Certbot failed to authenticate some domains (authenticator: standalone-nfq). The Certificate Authority reported these problems:
Domain: maximatechnologies.in
Type: unauthorized
Detail: 140.238.227.47: Invalid response from http://maximatechnologies.in/.well-known/acme-challenge/qRL1EGwRczWsQcNtpbkYv0Cz4zwv4t_L9ZcsvWsLSpw: 404

Domain: www.maximatechnologies.in
Type: unauthorized
Detail: 140.238.227.47: Invalid response from http://www.maximatechnologies.in/.well-known/acme-challenge/ARA432WpMSxT1m1Z326BtPRVCqA3sUJFbl2ERbsvHXE: 404

Hint: The Certificate Authority couldn't externally verify that the standalone-nfq plugin completed the required http-01 challenges. Ensure the plugin is configured correctly and that the changes it makes are accessible from the internet.

Some challenges have failed.
Ask for help or search for solutions at https://community.letsencrypt.org.
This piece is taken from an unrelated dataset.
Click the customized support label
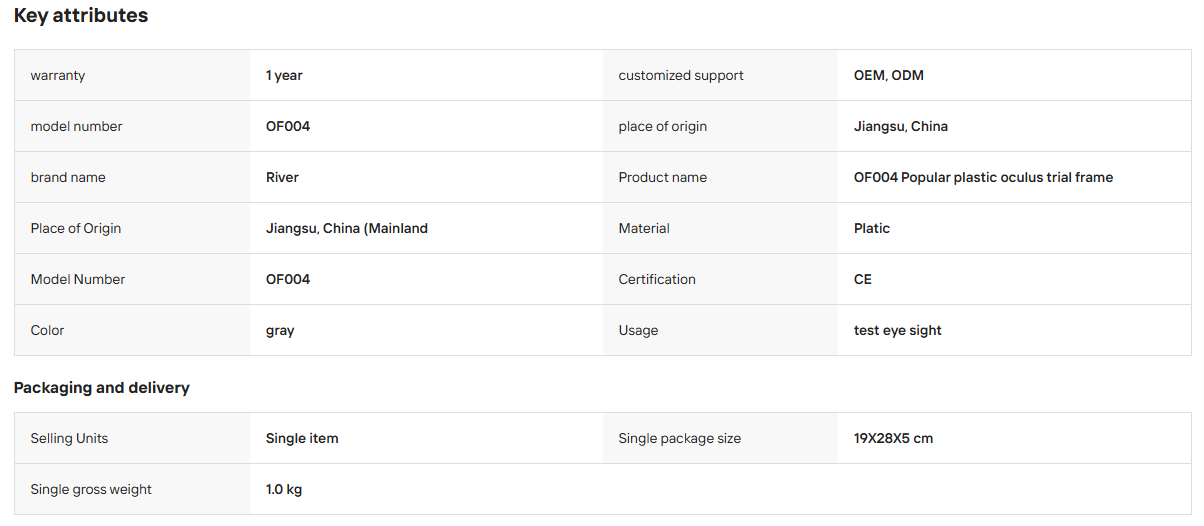The image size is (1204, 526). point(681,75)
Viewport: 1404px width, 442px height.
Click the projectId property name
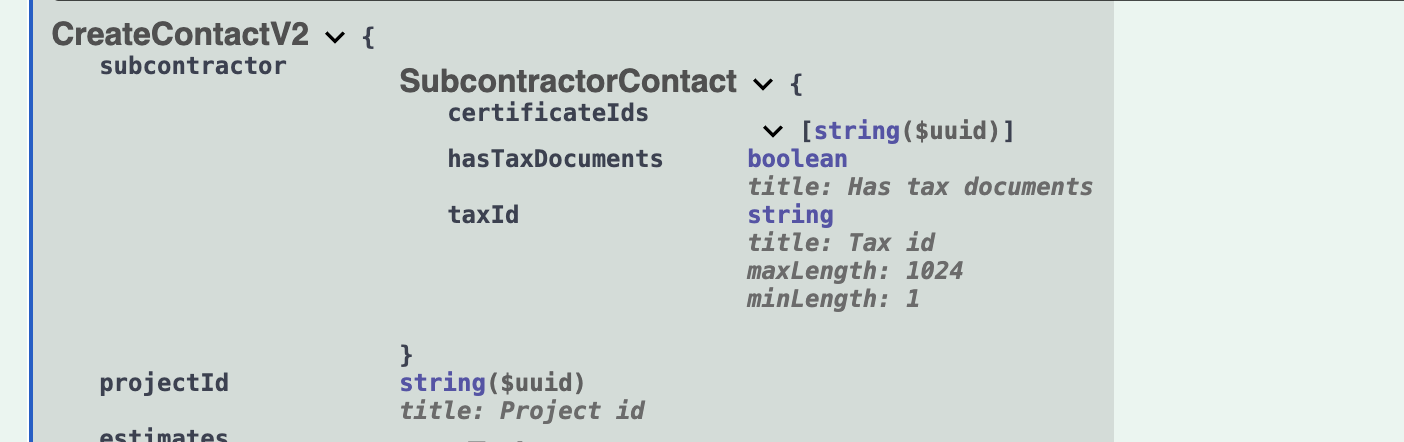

See the logfile /var/log/letsencrypt/letsencrypt.log or re-run Certbot with -v for more details.

complete log:- ~$ sudo cat /var/log/letsencrypt/letsencrypt.log2023-07-04 08:53:39,321:DEBUG: - Pastebin.com

12

oh that plug-in only hooks on input chian but as docker it forwarded so they never hit that part of firewall I'd have to ask AZ to bind it to preroute instead?

2 Likes
13

This topic was automatically closed 30 days after the last reply. New replies are no longer allowed.